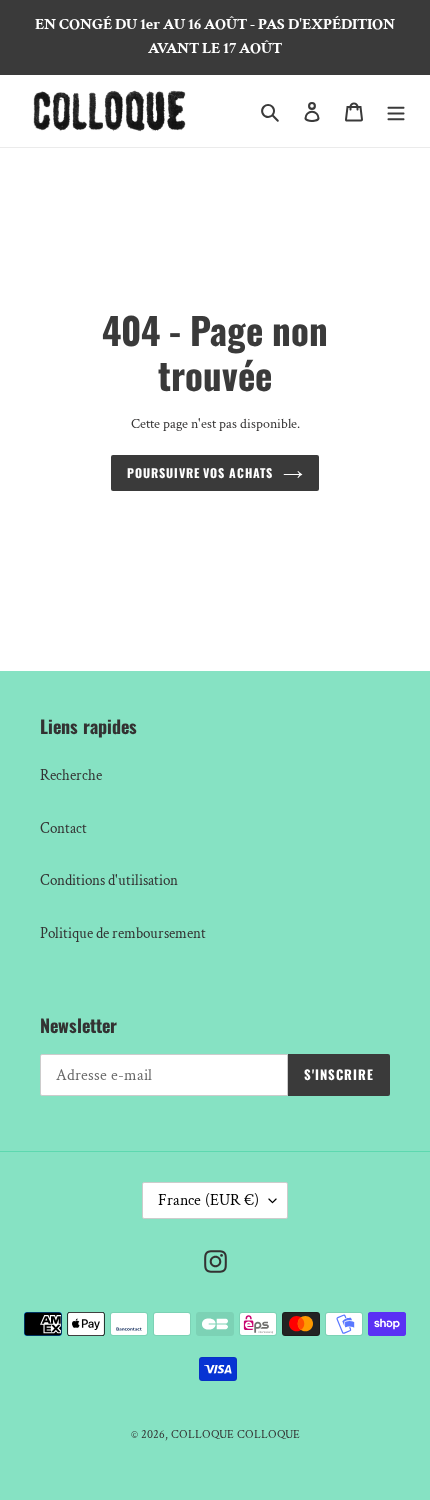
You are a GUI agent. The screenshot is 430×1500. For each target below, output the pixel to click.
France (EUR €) (208, 1200)
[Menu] (396, 111)
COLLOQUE (202, 1434)
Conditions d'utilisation (109, 880)
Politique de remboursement (123, 933)
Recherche (71, 775)
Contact (63, 828)
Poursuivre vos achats (200, 473)
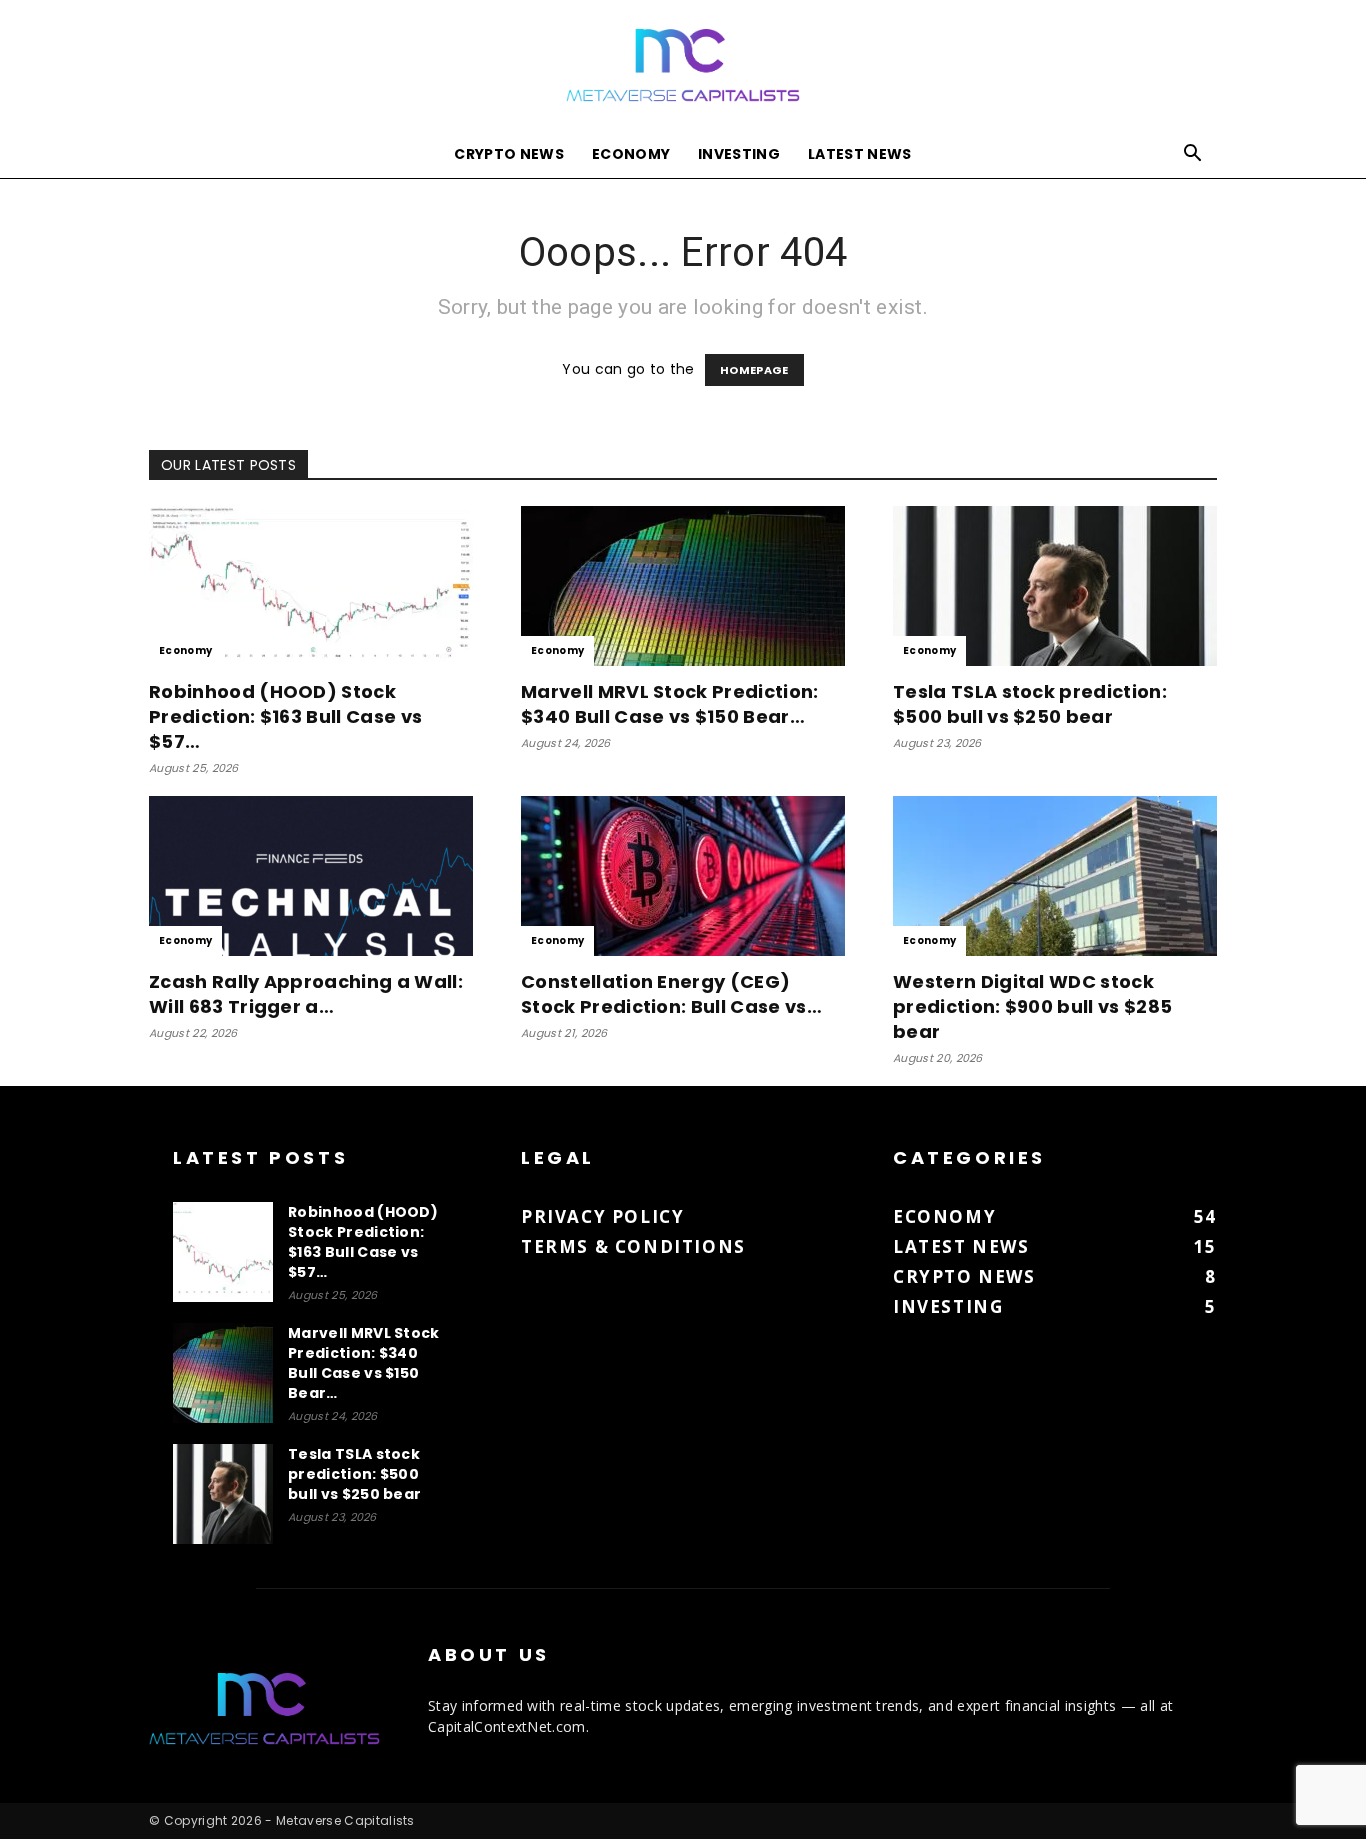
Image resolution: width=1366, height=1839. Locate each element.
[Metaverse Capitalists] (683, 66)
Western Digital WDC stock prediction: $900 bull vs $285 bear (1032, 1006)
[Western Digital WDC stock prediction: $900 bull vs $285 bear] (1055, 876)
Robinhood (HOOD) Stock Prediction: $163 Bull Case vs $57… (285, 716)
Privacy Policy (602, 1216)
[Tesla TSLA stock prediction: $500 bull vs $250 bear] (1055, 586)
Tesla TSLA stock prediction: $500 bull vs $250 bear (1030, 704)
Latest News (860, 154)
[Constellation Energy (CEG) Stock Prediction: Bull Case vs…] (683, 876)
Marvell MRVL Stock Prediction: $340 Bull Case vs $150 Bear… (670, 704)
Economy (631, 154)
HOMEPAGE (754, 370)
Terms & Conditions (633, 1246)
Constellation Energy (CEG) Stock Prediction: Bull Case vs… (671, 994)
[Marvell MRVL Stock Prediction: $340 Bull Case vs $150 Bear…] (683, 586)
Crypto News (509, 154)
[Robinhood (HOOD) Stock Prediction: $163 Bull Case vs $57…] (311, 586)
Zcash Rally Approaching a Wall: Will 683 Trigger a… (306, 994)
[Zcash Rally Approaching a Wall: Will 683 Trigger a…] (311, 876)
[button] (1193, 155)
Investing (739, 154)
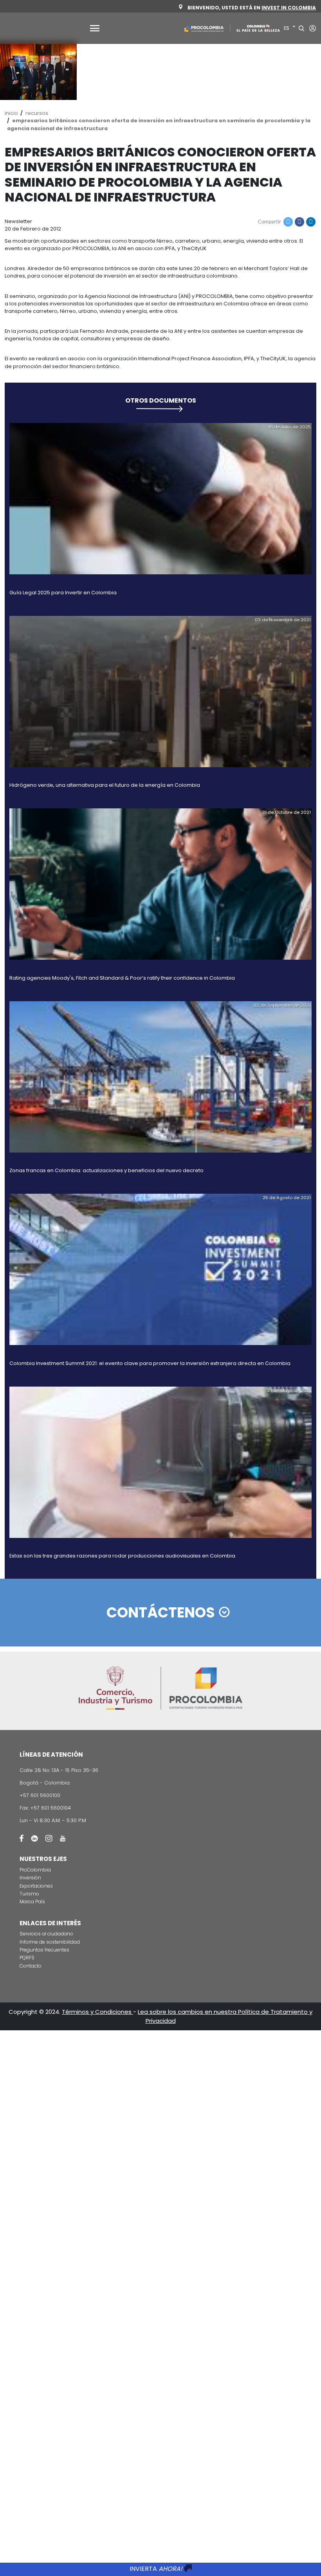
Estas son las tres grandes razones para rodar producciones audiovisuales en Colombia (122, 1555)
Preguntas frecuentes (44, 1949)
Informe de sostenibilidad (50, 1942)
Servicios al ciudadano (46, 1933)
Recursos (36, 113)
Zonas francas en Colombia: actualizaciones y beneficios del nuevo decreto (106, 1170)
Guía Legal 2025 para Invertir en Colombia (63, 592)
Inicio (11, 113)
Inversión (30, 1877)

#### EXERCISE PROMPT:
Among the records, find every line holding the word "para" and copy it.

#### OUTPUT FOR THIS EXERCISE:
Estas son las tres grandes razones para rodar producciones audiovisuales en Colombia (122, 1555)
Guía Legal 2025 para Invertir en Colombia (63, 592)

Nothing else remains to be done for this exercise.